* _LIST OF TASKS_
a – Reproduce the stretch from "## ClassicalCumulus (Jul" through "(Feb 6, 2013)" in the forum thread on music and storytelling.
b – Carry on the forum thread about whether music can tell a story, starting right after its last sentence.

-------- TEXT EXTRACT

Your playful comments are 'playful' because they are so deeply embedded in your mind that it's just offhand to you now. That's what worries me. Plutarch is brand spanking new to this culture, and I personally believe someone should be introduced to classical music in the most objective way possible. A playful comment could potentially shape his entire view of how he should act or believe, whether he knows it or not. You weren't being playful; you made your statement as a matter of fact. That's what tricked my trigger.

I think you taking the time for OP is wonderful and genuinely appreciate your efforts! It's just that your asides were off-putting so I responded in kind. That playful paragraph carries heavy weight, Mitchell. That's all I'm saying. If you want to start a private discussion, I'm all for it!


----------



## HaydnBearstheClock (Jul 6, 2013)

Plutarch, you should check out Bedrich Smetana's 'Ma Vlast' - it's about the national spirit of the Czech people and depicts many settings and legends from that culture. He seems to have had specific images in mind (the rivers, the Castle Vysehrad, etc.) as well.


----------



## nightscape (Jun 22, 2013)

Ramako said:


> The 'problem' is that music isn't very good at illustrating a plot because it is not a language and therefore cannot communicate sensible meaning like language does.


I have to disagree with the essense of this. Language is just a form of communication humans can adpot to tell a story, make a point, show emotion, etc. Music is certainly another, and quite adept and effective at it. Music can do many of those things, and sometimes with more weight and beauty. I'm not intending to imply that music acts as a replacement to common language, but I can't really endorse a statement that claims that music cannot serve as a way to define meaning for things in our lives.


----------



## ClassicalCumulus (Jul 24, 2013)

In addition to all recommendations; I would highly suggest you try Berlioz's _Symphonie Fantastique_. It's a pleasure to follow the musical story and will help you recognize certain musical gestures. A great _program symphony_.

http://en.wikipedia.org/wiki/Symphonie_fantastique


----------



## Nereffid (Feb 6, 2013)

nightscape said:


> I have to disagree with the essense of this. Language is just a form of communication humans can adpot to tell a story, make a point, show emotion, etc. Music is certainly another, and quite adept and effective at it. Music can do many of those things, and sometimes with more weight and beauty. I'm not intending to imply that music acts as a replacement to common language, but I can't really endorse a statement that claims that music cannot serve as a way to define meaning for things in our lives.


Not wishing to speak for Ramako, but I read that quote as "[music] cannot communicate sensible meaning _in the same way that_ language does." (And Ramako did go on to say that "In another sense, however, most classical music does have a plot. In literature a plot is a dynamic succession of emotions, and this is also so in music, more exclusively and, perhaps, much more powerfully; this is to say nothing of the purely musical plots of motivic development etc.")

----------------
-------- ENTRIES

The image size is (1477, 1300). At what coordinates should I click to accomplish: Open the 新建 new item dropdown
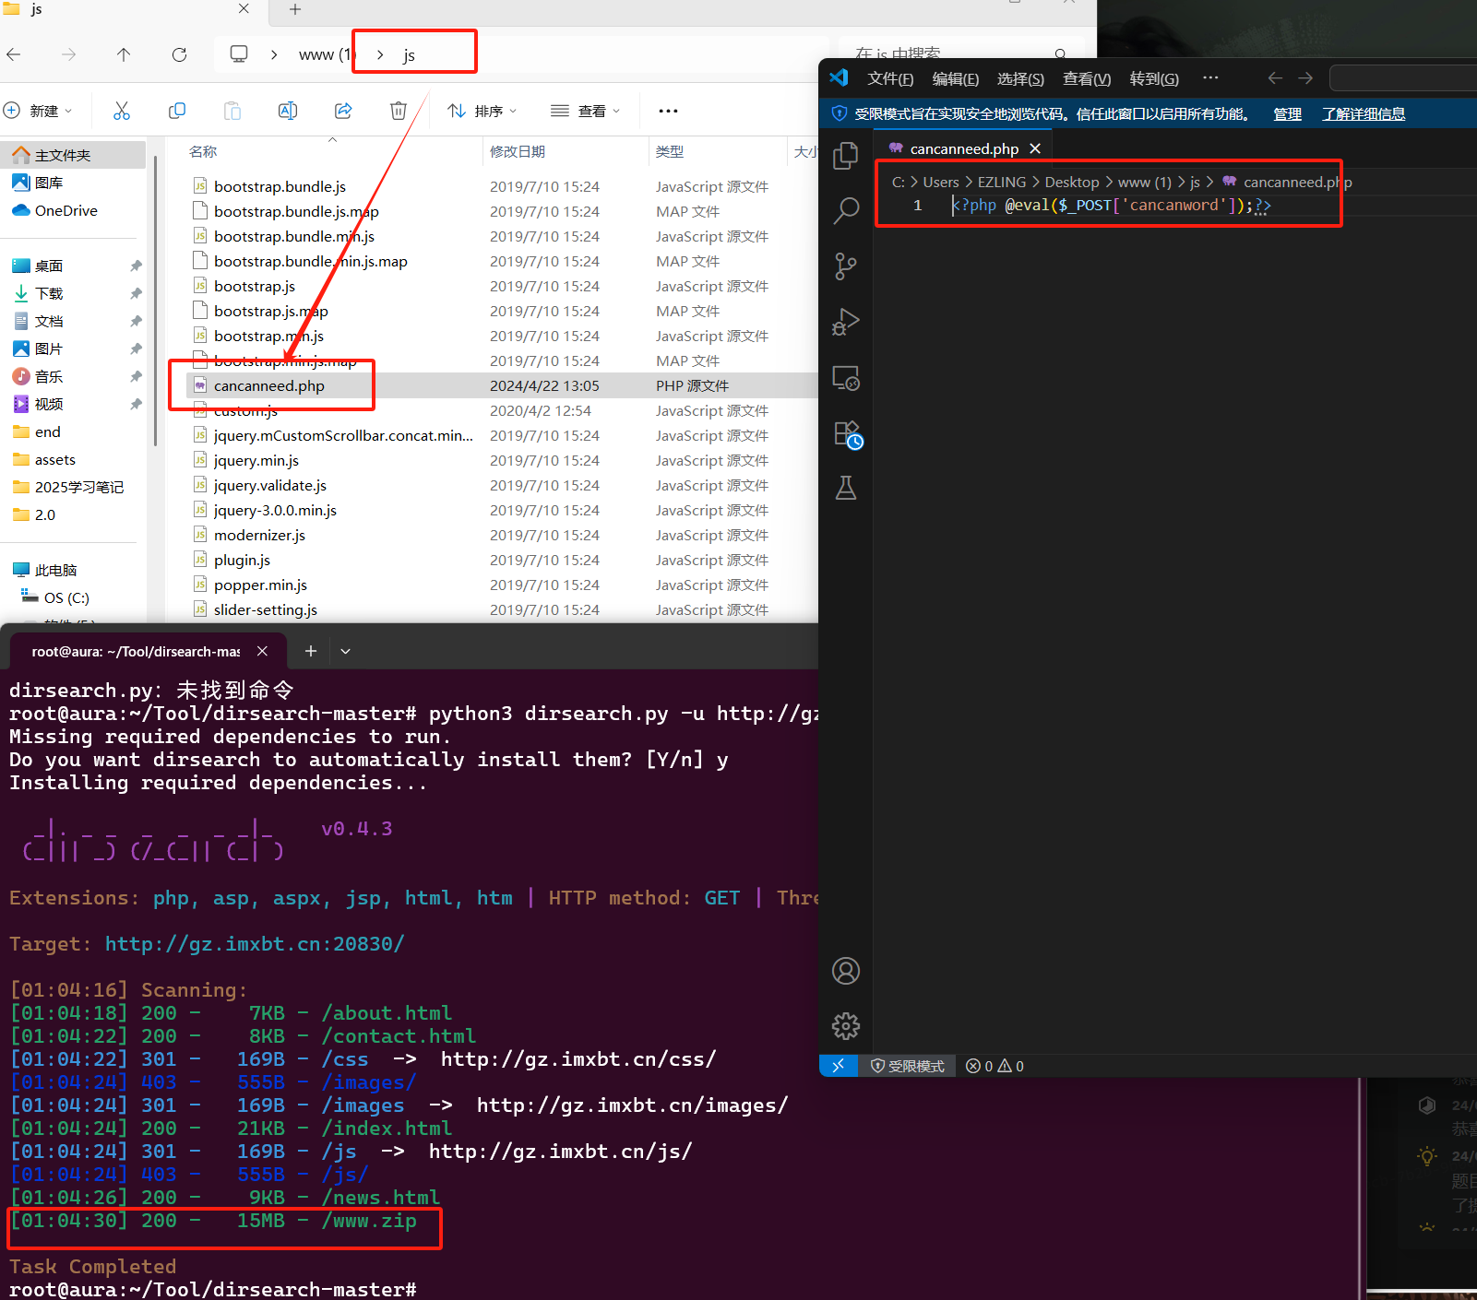(x=39, y=111)
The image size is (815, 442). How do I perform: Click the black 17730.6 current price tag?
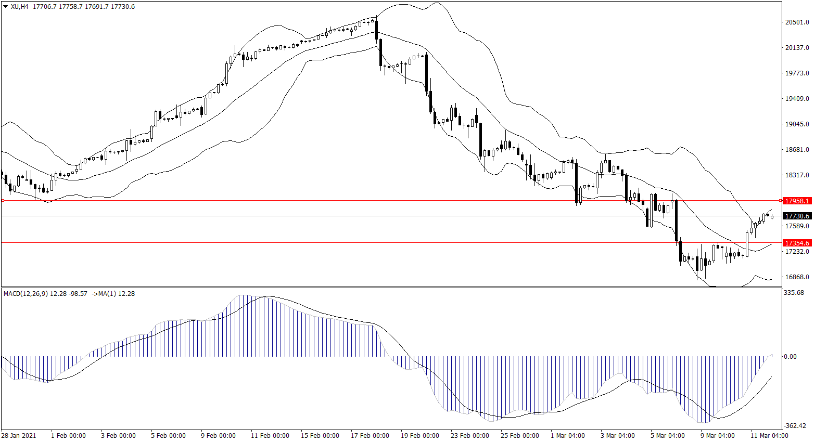pos(797,216)
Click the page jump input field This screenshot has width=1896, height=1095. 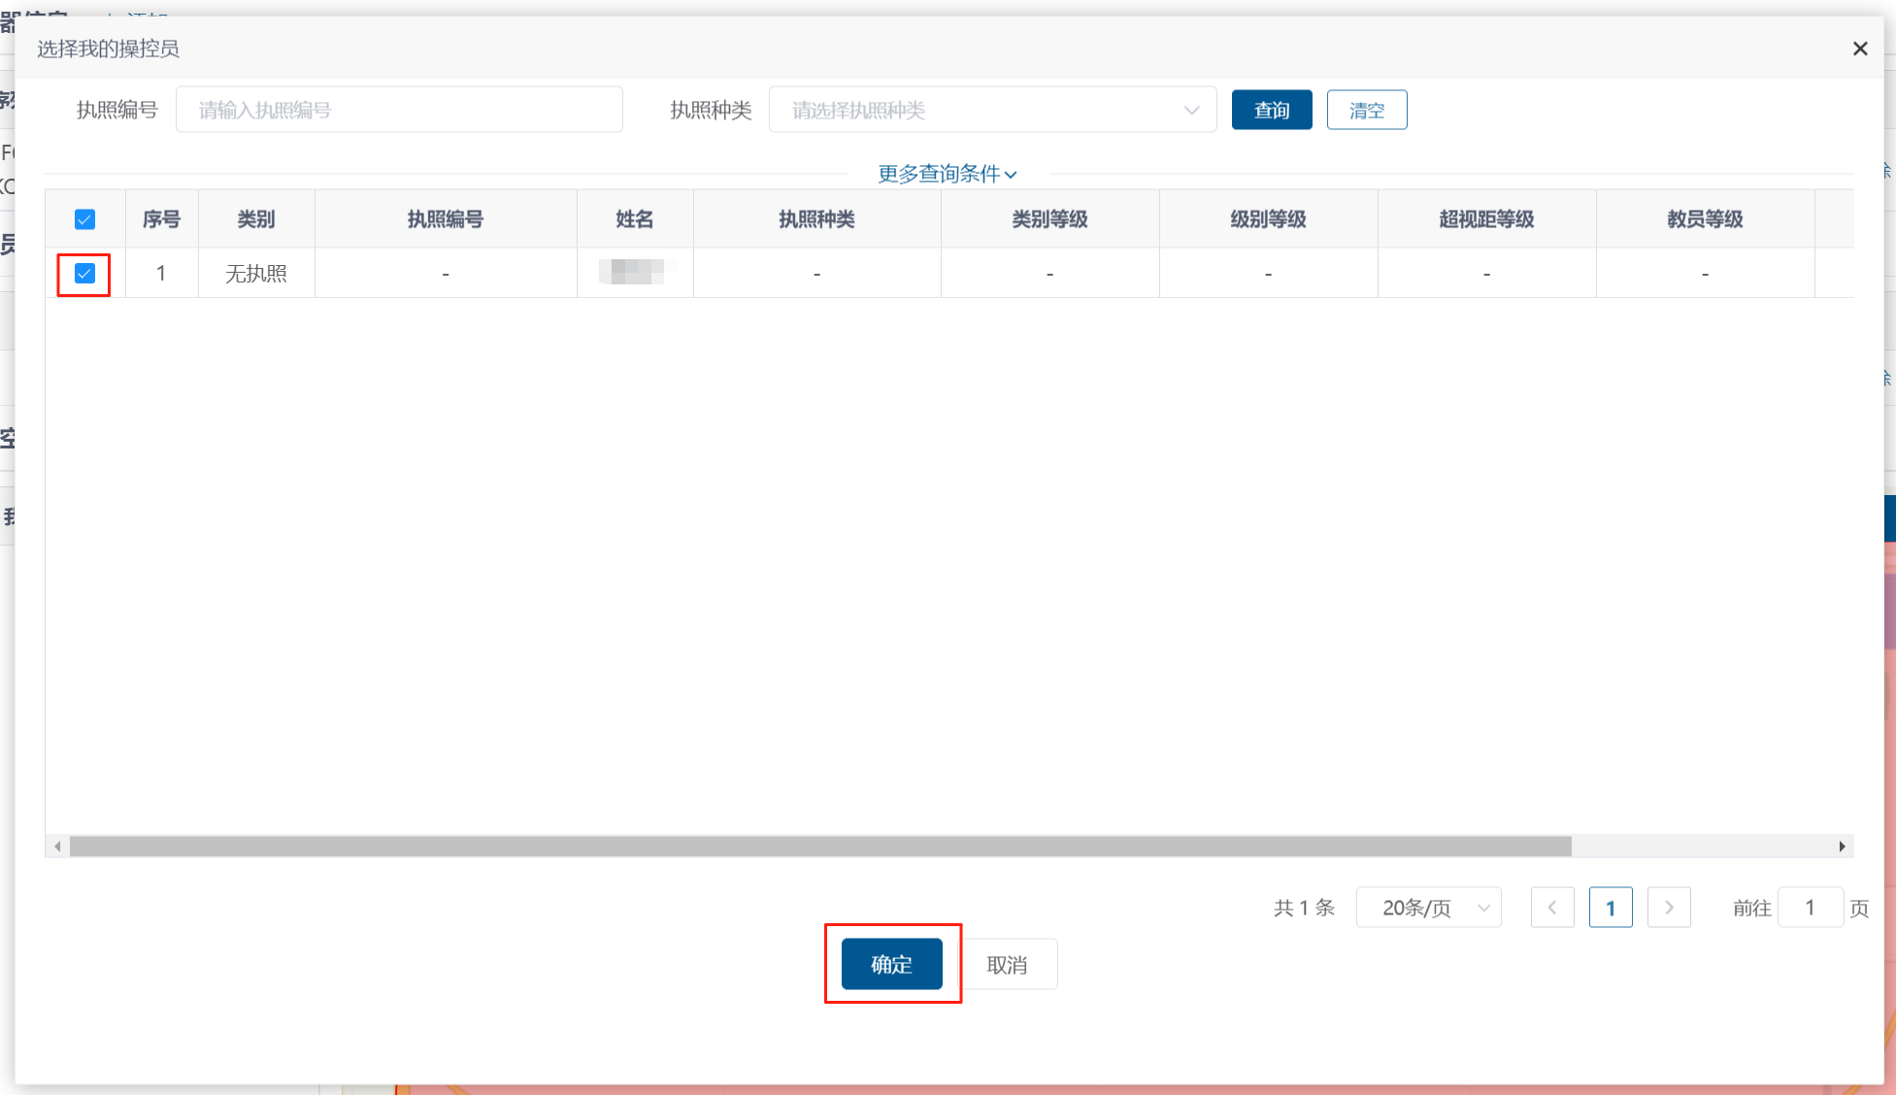click(1810, 908)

----------------

* _REPLIES_
a –
## ClassicalCumulus (Jul 24, 2013)

In addition to all recommendations; I would highly suggest you try Berlioz's _Symphonie Fantastique_. It's a pleasure to follow the musical story and will help you recognize certain musical gestures. A great _program symphony_.

http://en.wikipedia.org/wiki/Symphonie_fantastique


----------



## Nereffid (Feb 6, 2013)

b –
Music can communicate, but there are certain things it can't communicate on its own. Are there many pieces of programmatic music whose programmes could be clearly identified without the aid of their title? The "meaning" needs to be imposed on the music from outside, which I think is the main point being made in those early responses to the OP.


----------



## Plutarch (Jul 21, 2013)

I'm sorry to see which direction the topic took.

It is a complicated subject and I am not informed about the popular discussions on the forum or about this sort of music in general.

It is proven that when a culture develops, its language becomes more melodic... yet, language is there to represent a plot... 

The whole thing about arts is either it represents only reality and has no artistic value, or it represents a higher life, an ideal and as such it must have a plot, and idea of something super-human, something where even humans must die confronted with it. (tragedies)

So, how can a feeling or passion be created through music without representing a certain moment of ... death, loss, pain in a tragedy? And why do you think that only enjoyment shall come from music? I've heard that music can make people sick and where is enjoyment now? 

To make noise is close to making sounds without a plot. 

But ok, if people are dancing, they are enjoying it.

Why is there a forum for classical music if this music never has a plot?


----------



## aleazk (Sep 30, 2011)

Plutarch said:


> I'm sorry to see which direction the topic took.
> 
> It is a complicated subject and I am not informed about the popular discussions on the forum or about this sort of music in general.
> 
> ...


You know... you keep saying that you don't know about this music, but you make bold statements about it...
I think you have a problem with the natural logical order of that process of learning. It is precisely the opposite!. 
Sorry, but you are utterly confused.
All the things you mention, sure, you can have that in music. But definitely is not a necessary condition.
In art appreciation, you don't look for a realization of your ideas in a work of art. You try to understand the ideas proposed by the artist who made it. In that way, you will discover things you never imagined, I assure you. Open mind, they call it.


----------



## starthrower (Dec 11, 2010)

To go a step further, you don't need to understand any "ideas proposed" to get something meaningful out of music. You just need to listen. If I'm listening to an improvised solo that was created spontaneously, there aren't any ideas attached. It's just pure music. And I can listen to instrumental composition with keen attention, and there are no words or ideas going through my mind.


----------



## aleazk (Sep 30, 2011)

starthrower said:


> To go a step further, you don't need to understand any "ideas proposed" to get something meaningful out of music. You just need to listen. If I'm listening to an improvised solo that was created spontaneously, there aren't any ideas attached. It's just pure music. And I can listen to instrumental composition with keen attention, and there are no words or ideas going through my mind.


Well, I wanted to go to that, but let's try this first. Then we can relax what we mean by "ideas proposed".


----------



## starthrower (Dec 11, 2010)

Well, we agree that ideas proposed doesn't mean a plot. Unfortunately, Plutarch doesn't get it. In his mind, making musical sounds without a plot is equated with noise. You're right! He's very confused.


----------



## aleazk (Sep 30, 2011)

starthrower said:


> Well, we agree that ideas proposed doesn't mean a plot. Unfortunately, Plutarch doesn't get it. In his mind, making musical sounds without a plot is equated with noise. You're right! He's very confused.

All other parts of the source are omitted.